INSTRUCTIONS FOR THE TASK: Scan the records beneath this line for the line holding "You are a GUI" and the line holding "サイトマップ (99, 2558)", then transcribe exactly those two and all lines between.

INFORMATION SHOWN:
• • • • •
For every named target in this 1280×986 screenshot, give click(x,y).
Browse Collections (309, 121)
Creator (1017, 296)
• • • • •
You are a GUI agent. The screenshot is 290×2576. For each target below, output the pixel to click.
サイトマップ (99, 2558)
• • • • •
OUTPUT BELOW:
You are a GUI agent. The screenshot is 290×2576. For each target below, output the pixel to click.
サイトマップ (99, 2558)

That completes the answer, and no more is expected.